Our study is unable to perform a direct comparison between CCTA and TEE as none of the patients included in our cohort were examined by both modalities. The comparison between CCTA and TEE undergoing patients (Table 2) does not lead to any comparative conclusions, as the baseline characteristics of these two groups are distinctly and significantly different, and retrospectively reflect the workup strategy in the study period.
Since CCTA was not compared to another imaging modality for similar patient group, we could not define the incremental intra-cardiac thrombus detection rate of CCTA, but rather the net clinical impact of implementing it in ESUS workup, expressed as added AC indications and intra-cardiac thrombus detections.

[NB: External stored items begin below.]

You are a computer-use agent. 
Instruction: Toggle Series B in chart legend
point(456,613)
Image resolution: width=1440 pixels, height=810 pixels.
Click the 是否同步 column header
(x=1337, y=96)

Furthermore, as contrast-enhanced TTE is not routinely used in IS workup, all patients in our cohort underwent NCTTE, impairing LVT detection by echocardiography.
Conclusion
The implementation of CCTA in routine ESUS workup can change secondary prevention pharmacologic strategy in a considerable proportion of patients, by providing an indication for anti-coagulation rather than conventional antiplatelet regimen. Future studies are needed to evaluate the impact of changes in medical management on the outcome of ESUS patients.
Footnotes
Author contributions
RB conceived the study and wrote the first draft of the manuscript, INA was involved in protocol development and equally contributed to this study. AH, RK, and EA were involved in protocol development. RM, SP and JN were involved in data acquisition and analysis, GS, AS, and AH were involved in imaging analysis. All authors reviewed and edited the manuscript and approved the final version of the manuscript.
Declaration of conflicting interests
The author(s) declared no potential conflicts of interest with respect to the research, authorship, and/or publication of this article.
Funding
The author(s) received no financial support for the research, authorship, and/or publication of this article.
Informed consent
Informed consent was not sought for the present study because of its retrospective observational nature.
Ethical approval
Ethical approval for this study was obtained from the Ethics Committee of Rabin Medical Center.